TEXT SHOWN:
Well, is there such a thing as a cursed place? This club is about two hours away from us. We started going there since November last year, it meets once a month and we have skipped several meeting since then; but every single time Rose has refused to work there. She is not even excited when we get there. I wonder if it was her first experience there? On her first mark, as soon as I send her a plane is flying low above us and fire and rescue squad sirens start blowing as soon as she takes off. I don't know. DH thinks it is because it is a long full day with a lot of time between runs. True, it is a 12 hour work day for 6 retrieves split in two series (three and three). The thing is that even in the first series she retrieves and she is ready to leave after each retrieve. The by the time we get to the second series she refuses to even go.

REQUIRED TASKS:
1. According to the post about Rose at the club, how many retrieves are in the 12 hour work day?
2. Reproduce everything in the post about Rose at the club from "Well, is there" down to "to even go.".

RAW DATA:
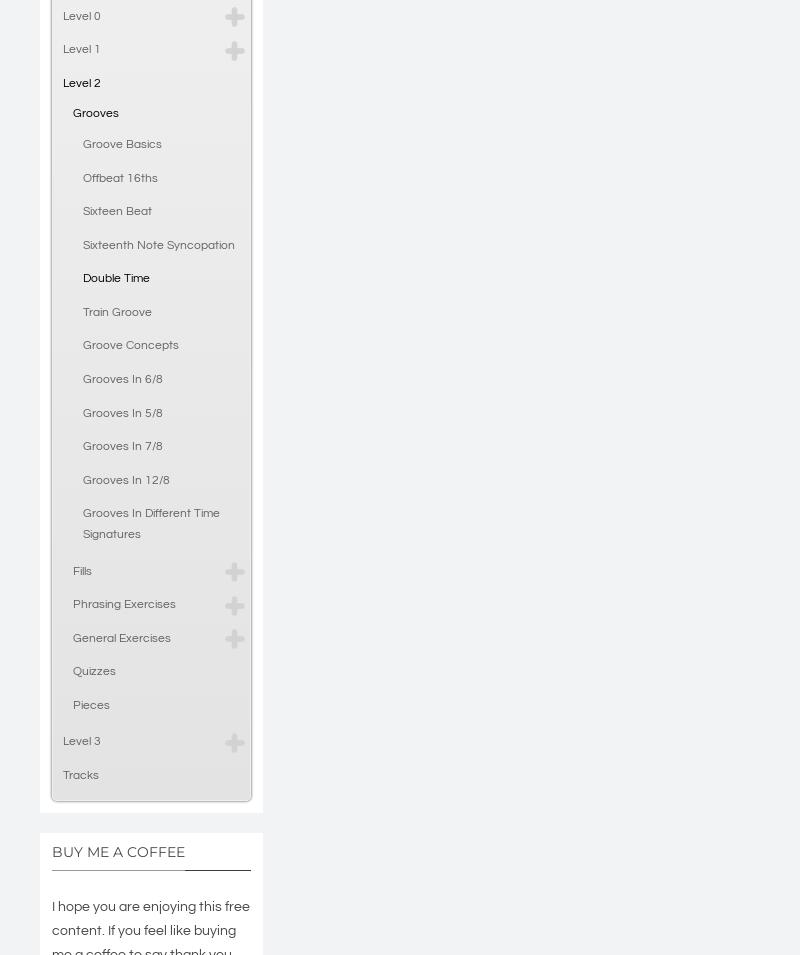 The width and height of the screenshot is (800, 955). Describe the element at coordinates (72, 636) in the screenshot. I see `'General Exercises'` at that location.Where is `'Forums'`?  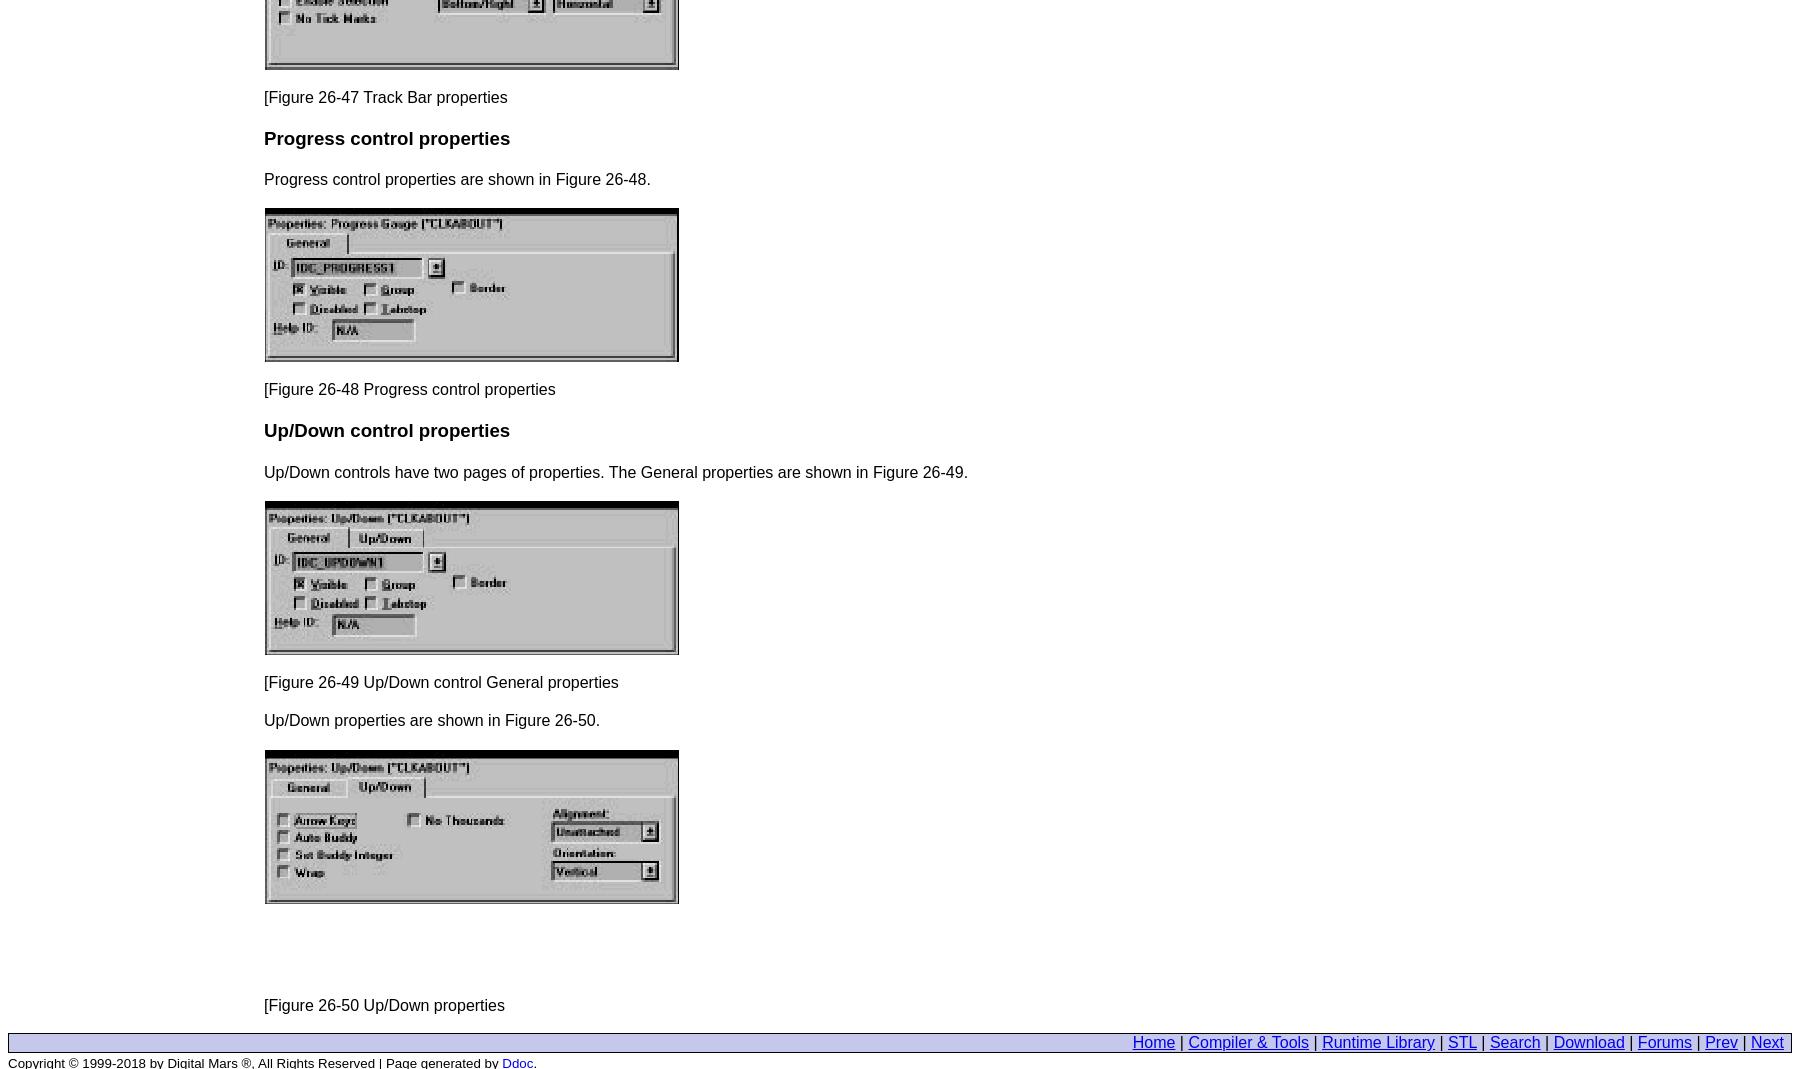 'Forums' is located at coordinates (1663, 1042).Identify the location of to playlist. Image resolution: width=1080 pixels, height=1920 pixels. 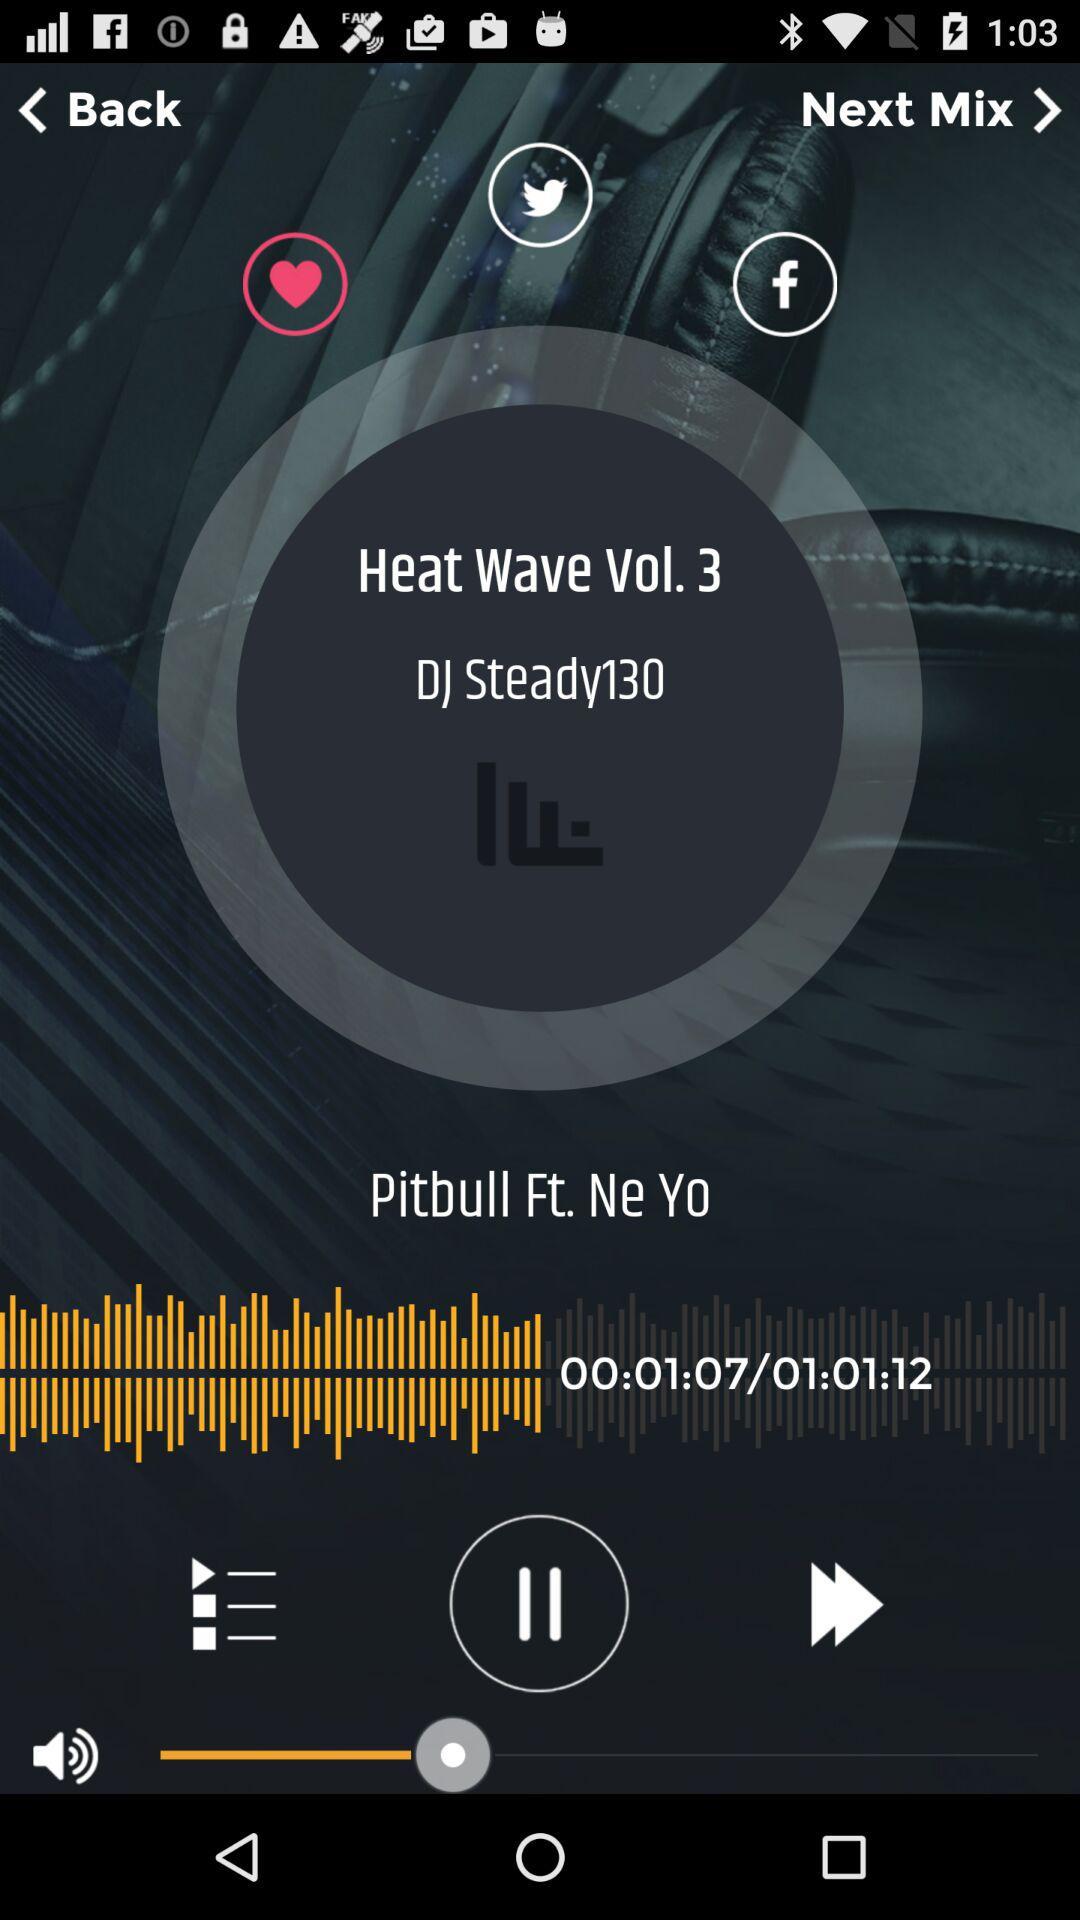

EXERCISE RESPONSES:
1. Six retrieves, split into two series of three.

2.
Well, is there such a thing as a cursed place? This club is about two hours away from us. We started going there since November last year, it meets once a month and we have skipped several meeting since then; but every single time Rose has refused to work there. She is not even excited when we get there. I wonder if it was her first experience there? On her first mark, as soon as I send her a plane is flying low above us and fire and rescue squad sirens start blowing as soon as she takes off. I don't know. DH thinks it is because it is a long full day with a lot of time between runs. True, it is a 12 hour work day for 6 retrieves split in two series (three and three). The thing is that even in the first series she retrieves and she is ready to leave after each retrieve. The by the time we get to the second series she refuses to even go.